The difficult question however that lies at the heart of these debates around responsibility is that of who has agency to act. Traditionally we have only considered this agency to be a thing humans possess, as thinking beings. This approach has laid the ground for the separation of nature and culture, which has developed a philosophy that both treats the environment as a set of resources for our consumption and as a wilderness that needs controlling. When it comes to living on this planet, diseases, pests, storms, droughts are part and parcel of this natural world we are embedded within. While these phenomena were once attributed to the agency of God, and blame and responsibility was felt by all, in the world today, things have become a bit more complex. Our natural and cultural systems are entangled with one another to the extent that agency becomes a slightly fuzzier concept.In learning to live with Covid-19 we will be asked, as we are in learning to live with water, to acknowledge the inevitability of these events, yet we have not adjusted our understandings of where responsibility lies in these complex processes.

Thinking of this as a moral question, it is important to ask who can we hold to account? Who is ethically responsible for when things go wrong? We might for a moment look to Donna Haraway who would ask us to think about the practice of response-ability. Rather than responsibility being attributable to humans alone as possessing the capacity to think, we can understand response-ability as simply the capacity to respond. In this way, being response-able in times of these crises no longer becomes one of blame and combat but becomes one of practicing empathy, listening to other voices or perspectives, human and non-human, and being open to change. We are accountable according to how we practice that ability, to how we respond. This is not to say we can only be reactive, far from it, it means listening early, to science, to communities, to ecosystems.

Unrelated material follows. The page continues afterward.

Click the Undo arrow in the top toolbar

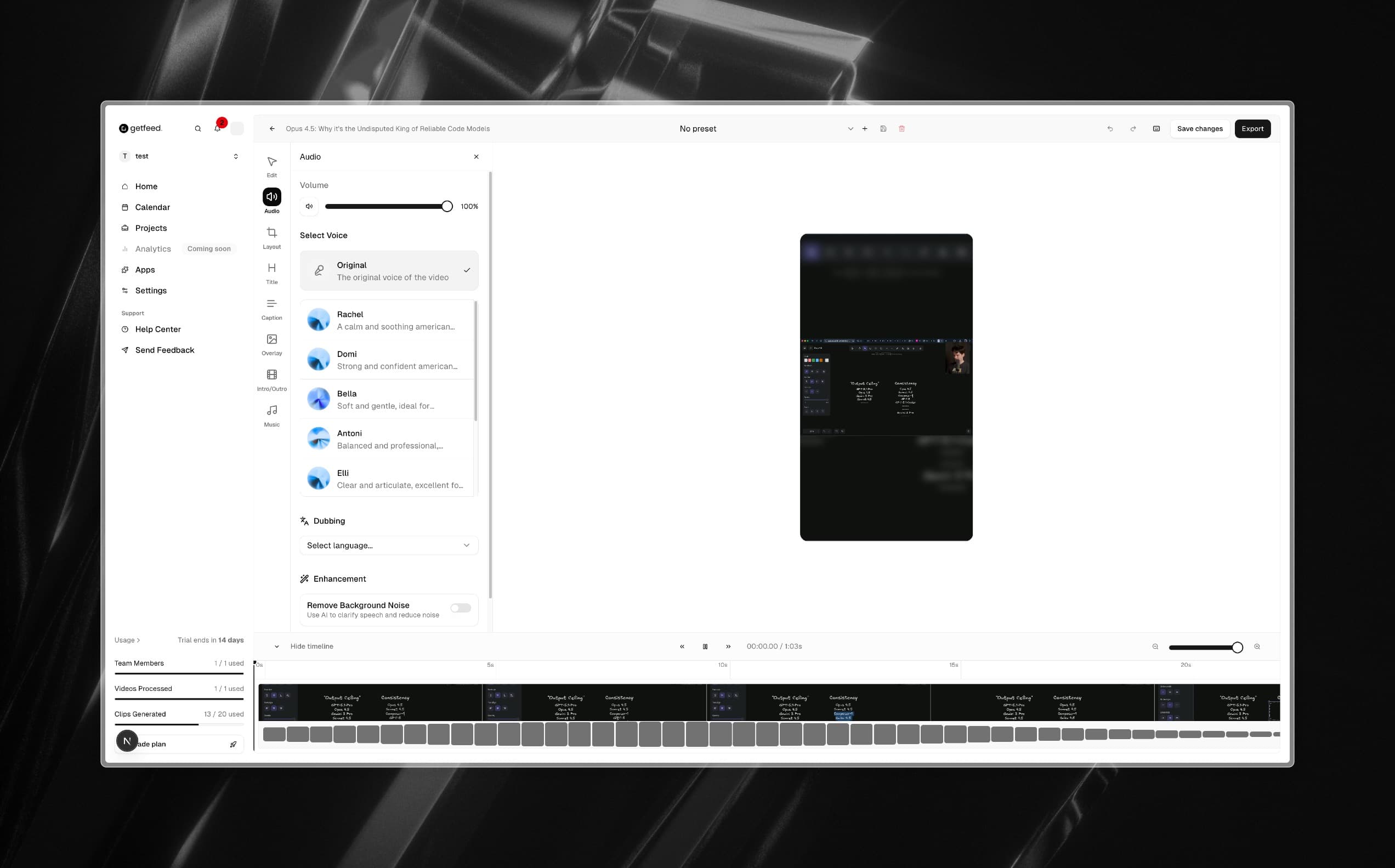point(1110,128)
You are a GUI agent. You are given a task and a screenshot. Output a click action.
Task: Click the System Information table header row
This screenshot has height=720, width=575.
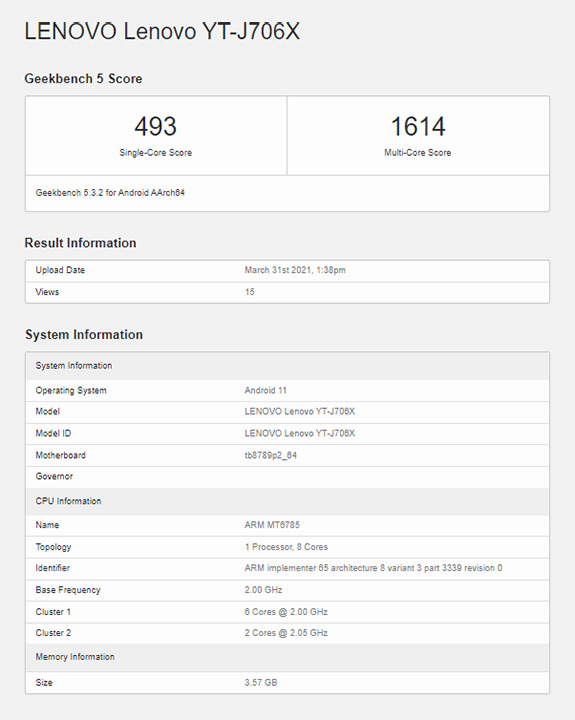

These three themes are not diffuse, separate ideas or wishes for some better future. They are based in trying to understand the complex reality of the world we live in today. A reflexive approach recognises the relations and systems around us and provides a guide as to what response-able practice might look like

Despite pandemics being recognised as the greatest threat to society, and even within the UK, a preparation exercise (Cygnus) was carried out highlighting how unprepared the UK would be for such an outbreak, the UK government did not respond before and, further still, were extremely slow to respond when Covid-19 was discovered. It is little surprise the public have drawn comparisons with political responses to climate change. People have increasingly referred to the geological epoch that we are in as the Anthropocene owing to how disruptive and impactful humans have been on the planetary systems. It is now hard to think of any ecological processes taking place without human intervention or impact for good or bad.

We have to now confront reality that we are inextricably a part of and therefore dependent on the world’s ecosystems for our survival. In learning to live with the likelihood of more pandemic diseases and extreme weather, what is clear is that we need to start exercising response-able practice and transition to reflexive systems of governance. This means we cannot return to ‘normal’, we need to recognise what’s happening in the world around us, reflect by rethinking our values that drive socio-economic systems and respond by reconfiguring our relationships across society and with the more-than-human world.